TO BE DONE — Starting at the line that contains "How do I perform: Open" and ending at the end of the records, format these lines as a Markdown table with the columns Row and Line, skipping any blank lines and leaving the pictures out.

EXERCISE INPUTS —
··········

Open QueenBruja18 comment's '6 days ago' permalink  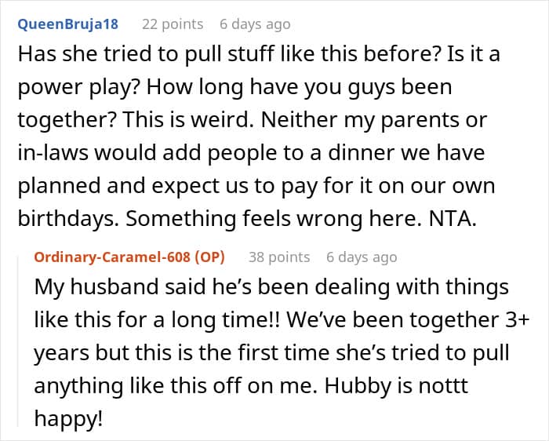tap(255, 24)
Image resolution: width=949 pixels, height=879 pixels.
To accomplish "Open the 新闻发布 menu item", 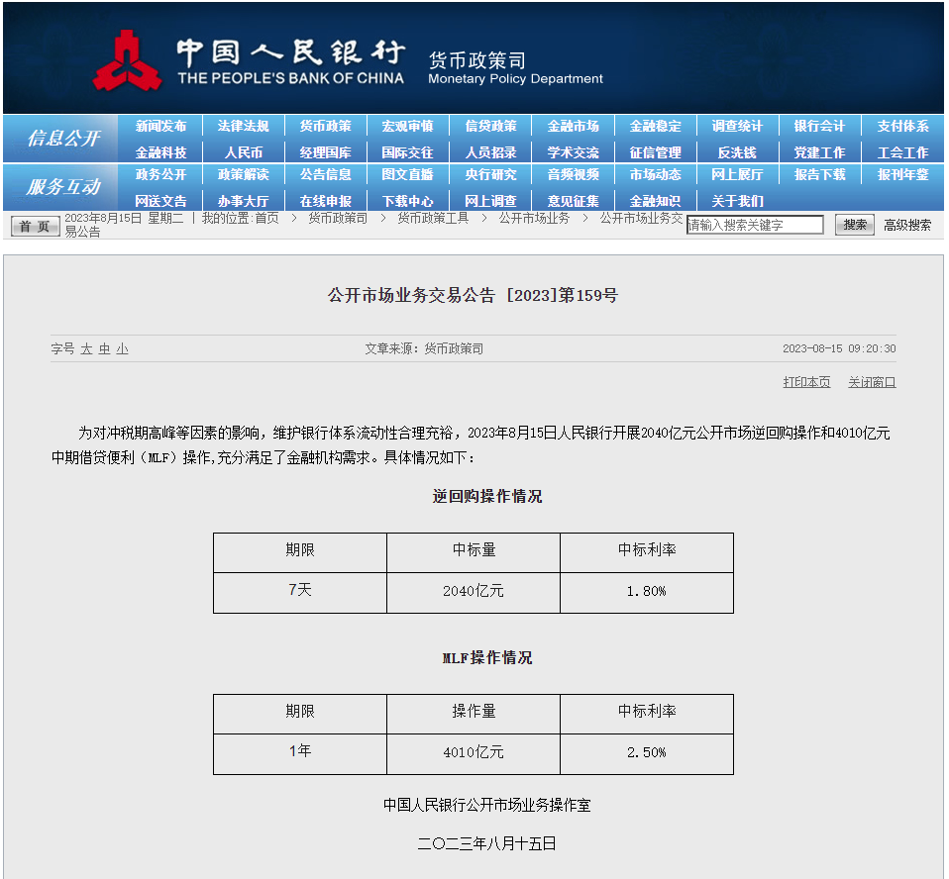I will click(x=160, y=127).
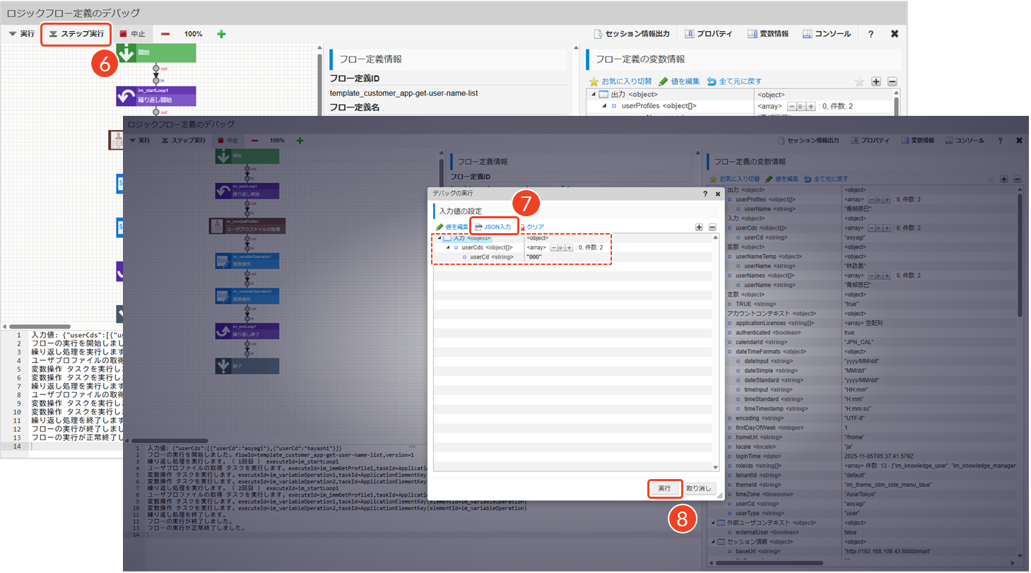This screenshot has height=573, width=1031.
Task: Click クリア in the debug dialog
Action: click(531, 227)
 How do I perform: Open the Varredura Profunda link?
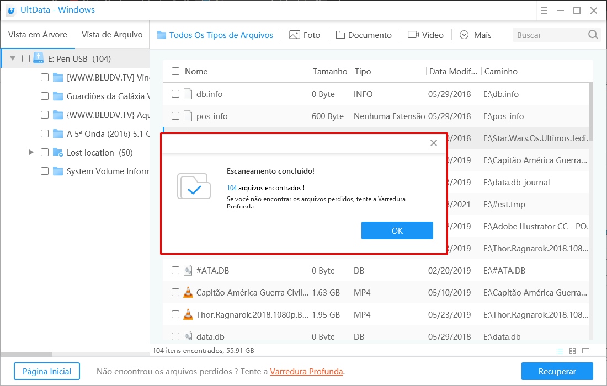click(306, 372)
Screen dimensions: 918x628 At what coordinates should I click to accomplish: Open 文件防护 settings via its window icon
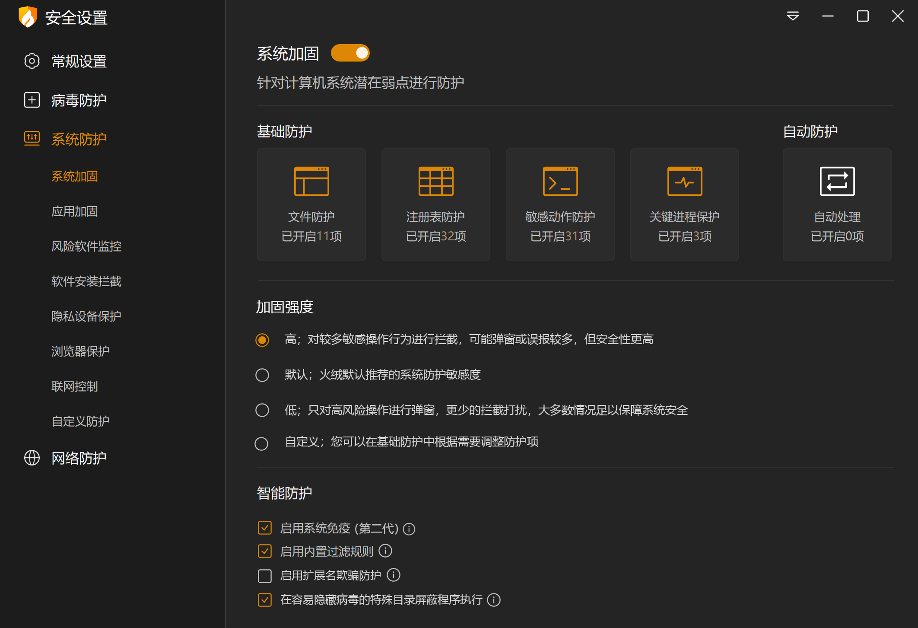click(311, 182)
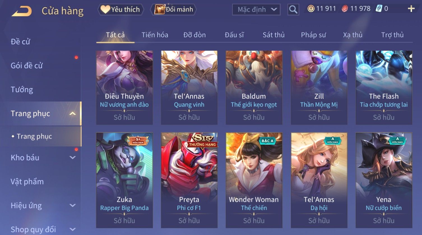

··········

COMPLETE ANSWER —
| Row | Line |
|---|---|
| 1 |  How do I perform: Open the Varredura Profunda link? |
| 2 | click(306, 372) |
| 3 | Screen dimensions: 918x628 At what coordinates should I click to accomplish: Open 文件防护 settings via its window icon |
| 4 | click(311, 182) |